"Kita sedang menyelamatkan dunia---atau hanya memindahkan polusinya ke tempat lain?"
Di kota-kota besar, mobil listrik mulai mendominasi jalanan. Diiklankan sebagai solusi masa depan, kendaraan ini dianggap sebagai jawaban atas krisis iklim dan polusi udara. Tapi apakah itu sepenuhnya benar?
Di balik kilau mobil listrik, terdapat proses produksi yang kompleks---dan tidak semuanya ramah lingkungan. Sama halnya dengan mobil berbahan bakar minyak (BBM) yang selama puluhan tahun menjadi andalan mobilitas global, tapi punya jejak karbon yang sulit dihapus.

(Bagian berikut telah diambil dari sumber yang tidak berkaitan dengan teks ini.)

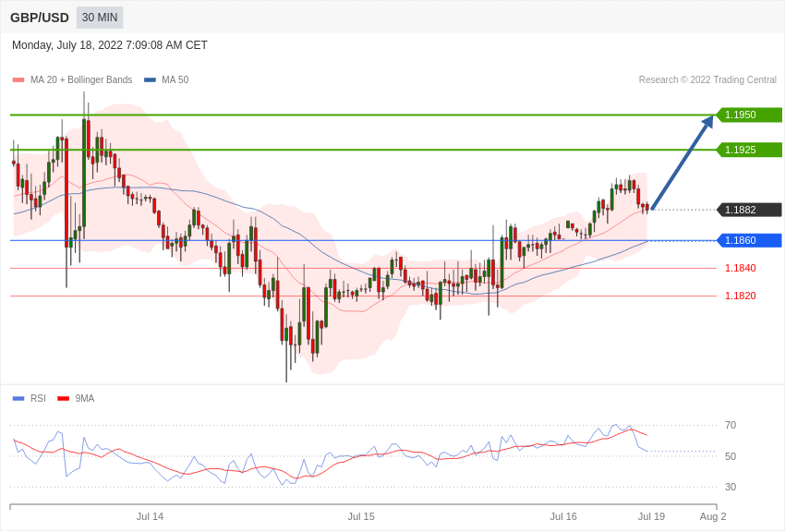Open the Trading Central research credit
Viewport: 785px width, 532px height.
click(707, 80)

Maka pertanyaannya bukan sekadar siapa yang "lebih bersih", tapi siapa yang meninggalkan jejak lingkungan lebih kecil jika dihitung sejak awal: dari tambang hingga ke jalanan?
Mobil Listrik: Ramah di Jalan, Tapi Boros di Tambang?
1. Tambang Baterai: "Hijau" yang Berdarah
Baterai lithium-ion adalah jantung mobil listrik. Tapi untuk membuatnya, kita butuh litium, kobalt, dan nikel---bahan yang tidak tumbuh di pohon, melainkan ditambang dari perut bumi.
Litium banyak ditambang di Amerika Selatan, khususnya di Bolivia, Argentina, dan Chili. Penambangannya menyedot jutaan liter air dari ekosistem kering, mengancam pertanian lokal dan kehidupan masyarakat adat.
Kobalt sebagian besar berasal dari Republik Demokratik Kongo, di mana laporan Amnesty International menyebutkan adanya kerja paksa, buruh anak, dan kecelakaan kerja yang fatal.
Nikel, yang dibutuhkan untuk memperpanjang umur baterai, sering ditambang di Indonesia dan Filipina---dua negara yang ekosistem hutannya kini terancam oleh ekspansi tambang.